1. Define a Major Incident
Before your operations manager can determine whether the incident is critical, she has to have a definition for comparison. There is no official definition, so your organization has to have its own. ITIL recommends using three criteria:
• Urgency: Effect on important business deadlines
• Impact: Impact to the business’s finances, reputation and viability
• Severity: Impact to end users, including employees and customers
Share the definition with your operations managers and major incident managers, and put them through training and practices so they’re ready when they’re under pressure.
Bottom line: If you don’t define a major incident, you’re setting up your resolution team for failure.
2. Establish Incident Processes
So your operations manager determines that it is a major incident. Now what? If she has to decide what the next step is, those 15 minutes to business impact will tick away very quickly.
Establish a very clear process, and share it with everyone who might have to use it. Key ingredients include:
• Establish resolution processes for less critical issues so your major incident managers don’t receive false alarms.
• Encourage all people who touch the resolution process to update their contact information in xMatters, and set up groups with on-call and vacation schedules.
• Automate who should receive alerts, and practice the resolution process so everyone knows what’s happening at each stage in the process.
Bottom line: Establish a clear process and make sure everyone knows how to execute it.
3. Be Transparent with Closed-Loop Integrations
NBN reduced follow-up calls to the service desk by 75% by proactively communicating to customers and other key stakeholders. – NBN Case Study
Businesses like to showcase a high number of integrations, but sometimes the depth matters more than the number. When ServiceNow sends an alert, xMatters automatically logs all the communication events in the originating ServiceNow system. So no matter who is reviewing logs, everything that happened is transparent. This helps both during the incident and for a post-morten after an incident.
Companies that try to hide service disruptions usually pay a price in reputation, customer satisfaction, and revenue. Communicate proactively to customers and executives, but customize your communications. A notification to an engineer might say, “Server SR-DB2a is down,” but the same notification to a customer might say, “We’ve had a mechanical failure.”
Proactive communications will limit the number of inbound calls from customers, saving time and money.
Bottom line: Let resolvers resolve.
4. Use Effective Communication Channels
A lot of companies rely on email and SMS. Emails come in incredible volumes, and they get buried in subfolders. SMS messages can be disrupted by wifi limitations and character limits.
We recommend pushing notifications through the xMatters app to ensure delivery. We also recommend sending notifications appropriate for the receiving device. Limit your character count for text messages, and watch who you’re copying on emails. Avoid mass notifications, which involve too many people and use the same message for everyone (see number 3 above).
When you assemble a resolution team on a conference bridge, we recommend the xMatters one-click conference bridge. You can target notifications to just the team members, make joining fast and easy, and maintain metrics on who joined on what device.

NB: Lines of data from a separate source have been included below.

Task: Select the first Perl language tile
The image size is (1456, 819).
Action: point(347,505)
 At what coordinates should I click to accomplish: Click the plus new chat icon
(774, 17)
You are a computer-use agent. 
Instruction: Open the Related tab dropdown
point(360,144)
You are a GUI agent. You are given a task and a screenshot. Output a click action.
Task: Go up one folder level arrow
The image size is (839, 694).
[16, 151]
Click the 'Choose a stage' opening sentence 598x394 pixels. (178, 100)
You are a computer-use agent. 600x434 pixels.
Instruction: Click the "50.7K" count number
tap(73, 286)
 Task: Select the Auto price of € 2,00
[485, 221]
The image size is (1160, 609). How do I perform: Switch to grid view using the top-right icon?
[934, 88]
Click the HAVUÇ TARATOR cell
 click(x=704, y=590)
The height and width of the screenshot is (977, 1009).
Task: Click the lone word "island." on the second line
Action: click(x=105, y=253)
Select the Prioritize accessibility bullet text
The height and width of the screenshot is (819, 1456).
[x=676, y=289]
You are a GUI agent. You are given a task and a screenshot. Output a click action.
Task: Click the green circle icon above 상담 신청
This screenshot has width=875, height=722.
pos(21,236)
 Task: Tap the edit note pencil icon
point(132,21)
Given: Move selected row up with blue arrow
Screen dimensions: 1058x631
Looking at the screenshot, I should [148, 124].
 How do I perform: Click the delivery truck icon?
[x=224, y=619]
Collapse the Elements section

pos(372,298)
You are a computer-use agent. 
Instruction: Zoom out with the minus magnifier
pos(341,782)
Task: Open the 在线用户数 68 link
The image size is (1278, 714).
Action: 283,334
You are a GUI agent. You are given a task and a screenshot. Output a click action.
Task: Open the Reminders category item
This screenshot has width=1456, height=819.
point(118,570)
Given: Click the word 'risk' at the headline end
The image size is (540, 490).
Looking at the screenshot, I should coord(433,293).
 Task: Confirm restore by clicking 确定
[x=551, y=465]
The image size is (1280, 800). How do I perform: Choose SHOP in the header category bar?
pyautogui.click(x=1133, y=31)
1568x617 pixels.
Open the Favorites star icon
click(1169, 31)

Bottom line: Targeted notifications can save time and keep the process on track.
5. Make Device Usability Count
Rows of engineers on laptops in a NOC is so 2005. Today your resolution team members must be able to target individuals, groups, their on-call and vacation schedules, devices, messages, and content from any device. Usability on any device saves time and enables everyone to contribute.
Bottom line: Major incident resolution relies on mobility. Enable any device to contribute.
6. Measure and Improve (Always)
Your client’s project is never complete. You can always improve response times at crucial junctures in the major incident process. For example, when your monitoring solution discovers a potential critical incident, is there a lag before your operations manager receives it and notifies a major incident manager? Can you reduce even a few minutes based on time to initial notification, time to response, or time to assemble a team? It could be the difference between meeting SLAs and missing them.
Bottom line: Businesses usually measure incident response in the immediate aftermath of an event. Run metrics more often to aggregate data and get a more holistic look at where you can improve.